31:06 – The National Institute of Health will spend another $2.6 million in a study that will fund Chinese prostitutes, to teach them how to drink less alcohol while having sex on the job. It’s a five-year program; they will visit more than 100 whorehouses in China, collect data on over 700 different prostitutes and there will be 150 pimps and madames involved in the study as well.

Jonathan Lee Riches

33:42 – Friend of the show Jonathan Lee Riches (Episode 083, 34:22), who is currently serving a term in the federal penitentiary in Lexington, Ky., has filed his latest lawsuit – he is filing suit against The Guinness Book of World Records, seeking an injunction to stop them from naming him as the person who has filed the most lawsuits of all time. Just prior to this lawsuit, JLR also sued Black History Month and the butter substitute I Can’t Believe It’s Not Butter. He claims that the Guinness Book of World Records has “no right to publish my legal masterpieces.”

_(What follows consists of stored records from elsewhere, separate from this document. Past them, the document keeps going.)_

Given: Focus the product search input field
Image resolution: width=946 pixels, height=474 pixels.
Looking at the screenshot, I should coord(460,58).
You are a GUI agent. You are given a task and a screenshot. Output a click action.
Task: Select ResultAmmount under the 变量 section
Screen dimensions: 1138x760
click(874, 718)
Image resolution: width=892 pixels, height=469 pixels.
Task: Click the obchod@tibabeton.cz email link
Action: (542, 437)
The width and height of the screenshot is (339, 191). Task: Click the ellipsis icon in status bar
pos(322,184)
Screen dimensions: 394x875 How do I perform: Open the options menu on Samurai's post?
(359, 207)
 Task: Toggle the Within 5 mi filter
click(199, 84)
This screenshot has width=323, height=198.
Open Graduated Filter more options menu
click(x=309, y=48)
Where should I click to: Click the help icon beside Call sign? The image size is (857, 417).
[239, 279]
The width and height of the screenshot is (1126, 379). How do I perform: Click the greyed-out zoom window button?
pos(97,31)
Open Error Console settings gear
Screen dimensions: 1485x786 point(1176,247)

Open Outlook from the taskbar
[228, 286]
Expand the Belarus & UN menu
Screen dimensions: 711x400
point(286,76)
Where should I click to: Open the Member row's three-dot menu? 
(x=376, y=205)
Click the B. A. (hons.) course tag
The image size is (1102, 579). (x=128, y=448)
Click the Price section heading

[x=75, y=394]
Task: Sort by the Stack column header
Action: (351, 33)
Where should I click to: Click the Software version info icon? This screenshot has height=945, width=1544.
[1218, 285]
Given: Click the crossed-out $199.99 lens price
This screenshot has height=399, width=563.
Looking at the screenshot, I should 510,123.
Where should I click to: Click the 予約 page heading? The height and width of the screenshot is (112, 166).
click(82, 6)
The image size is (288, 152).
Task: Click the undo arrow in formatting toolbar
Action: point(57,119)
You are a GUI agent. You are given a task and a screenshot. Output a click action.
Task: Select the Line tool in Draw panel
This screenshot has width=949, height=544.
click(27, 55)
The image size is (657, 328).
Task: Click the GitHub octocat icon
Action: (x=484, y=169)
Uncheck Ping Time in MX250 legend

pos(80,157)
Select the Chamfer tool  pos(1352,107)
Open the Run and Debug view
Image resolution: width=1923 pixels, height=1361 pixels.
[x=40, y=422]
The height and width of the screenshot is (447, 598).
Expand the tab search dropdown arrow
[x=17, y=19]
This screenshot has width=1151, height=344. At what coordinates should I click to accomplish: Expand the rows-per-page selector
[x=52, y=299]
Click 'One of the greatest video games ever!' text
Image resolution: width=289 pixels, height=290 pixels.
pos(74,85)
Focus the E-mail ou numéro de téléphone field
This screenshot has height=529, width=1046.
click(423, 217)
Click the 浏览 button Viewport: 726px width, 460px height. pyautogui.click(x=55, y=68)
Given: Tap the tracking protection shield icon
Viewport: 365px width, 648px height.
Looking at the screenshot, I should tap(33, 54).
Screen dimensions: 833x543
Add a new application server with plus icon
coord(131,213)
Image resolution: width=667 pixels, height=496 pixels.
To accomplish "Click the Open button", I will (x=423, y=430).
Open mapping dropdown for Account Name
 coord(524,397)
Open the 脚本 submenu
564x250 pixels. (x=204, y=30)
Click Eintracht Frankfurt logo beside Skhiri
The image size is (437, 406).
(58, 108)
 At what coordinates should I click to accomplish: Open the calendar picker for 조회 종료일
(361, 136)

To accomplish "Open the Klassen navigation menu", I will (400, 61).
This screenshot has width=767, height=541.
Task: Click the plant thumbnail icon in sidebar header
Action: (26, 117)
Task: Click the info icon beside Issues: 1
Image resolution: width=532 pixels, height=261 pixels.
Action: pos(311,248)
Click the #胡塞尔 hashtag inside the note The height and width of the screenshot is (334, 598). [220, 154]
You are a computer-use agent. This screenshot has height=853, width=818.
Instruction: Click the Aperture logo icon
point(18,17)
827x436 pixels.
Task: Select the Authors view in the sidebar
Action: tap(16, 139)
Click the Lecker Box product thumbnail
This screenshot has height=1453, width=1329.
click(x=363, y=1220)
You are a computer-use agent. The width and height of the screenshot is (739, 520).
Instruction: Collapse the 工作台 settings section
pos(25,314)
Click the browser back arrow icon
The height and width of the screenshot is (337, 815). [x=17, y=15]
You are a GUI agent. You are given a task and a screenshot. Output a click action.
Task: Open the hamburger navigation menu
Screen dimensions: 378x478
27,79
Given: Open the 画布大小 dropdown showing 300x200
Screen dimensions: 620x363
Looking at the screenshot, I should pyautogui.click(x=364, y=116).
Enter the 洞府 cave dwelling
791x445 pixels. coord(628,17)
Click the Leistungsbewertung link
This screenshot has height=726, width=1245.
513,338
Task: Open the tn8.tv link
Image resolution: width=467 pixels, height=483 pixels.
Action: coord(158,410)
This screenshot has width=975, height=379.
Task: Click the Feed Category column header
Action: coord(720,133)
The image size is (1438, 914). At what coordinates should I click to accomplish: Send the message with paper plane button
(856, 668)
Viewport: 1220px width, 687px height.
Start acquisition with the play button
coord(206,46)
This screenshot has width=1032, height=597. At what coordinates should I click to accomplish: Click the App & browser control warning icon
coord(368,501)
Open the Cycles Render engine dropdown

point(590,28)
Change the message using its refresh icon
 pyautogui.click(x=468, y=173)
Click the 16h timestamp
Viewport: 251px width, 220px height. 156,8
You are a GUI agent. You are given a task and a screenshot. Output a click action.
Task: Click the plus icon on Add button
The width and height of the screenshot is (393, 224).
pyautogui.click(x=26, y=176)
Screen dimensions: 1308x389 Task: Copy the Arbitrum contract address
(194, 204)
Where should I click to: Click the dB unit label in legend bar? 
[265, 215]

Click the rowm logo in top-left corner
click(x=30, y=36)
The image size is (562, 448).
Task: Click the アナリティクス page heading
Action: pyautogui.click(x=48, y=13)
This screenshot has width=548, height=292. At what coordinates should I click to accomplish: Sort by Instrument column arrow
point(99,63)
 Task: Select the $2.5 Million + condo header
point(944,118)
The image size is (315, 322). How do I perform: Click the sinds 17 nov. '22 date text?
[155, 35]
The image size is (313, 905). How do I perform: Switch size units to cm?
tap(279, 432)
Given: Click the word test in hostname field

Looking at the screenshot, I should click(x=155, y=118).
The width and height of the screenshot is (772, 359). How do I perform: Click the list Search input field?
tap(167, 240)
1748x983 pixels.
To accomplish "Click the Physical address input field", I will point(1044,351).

35:37 – A few months ago, Seth looked up Jonathan Lee Riches’ penitentiary, got the address, got his inmate number and sent him a letter taunting him, calling him out for not suing Uhh Yeah Dude yet. He even gave him all the info he needed to listen to the show.

Letters to the Editor

5:17 – Newsweek questions. Adrian Wood of Baton Rouge, La., to Larry King: “Larry, how many pairs of suspenders do you have?” Larry King: “Never counted them. But my guess would be—there are suspenders in New York, in Washington and of course in my home at Los Angeles—150. But they can’t be clip-ons. Every pair of pants I buy—jeans, anything—we sew in the suspender buttons.”

Rants and Raves

1:13 – Jah makes fun of Pier One Imports for being such a low-rent store yet managing to remain in business.

6:30 – Seth slams Larry King for getting thrown out of his son’s Little League game and not saving that energy for conducting good interviews.

21:20 – Seth hammers Marilyn Manson for releasing a new record and having the most played-out game in history and yet somehow dating Evan Rachel Wood.

42:01 – Seth rips Eric Clapton for not thinking he’s made his best album yet.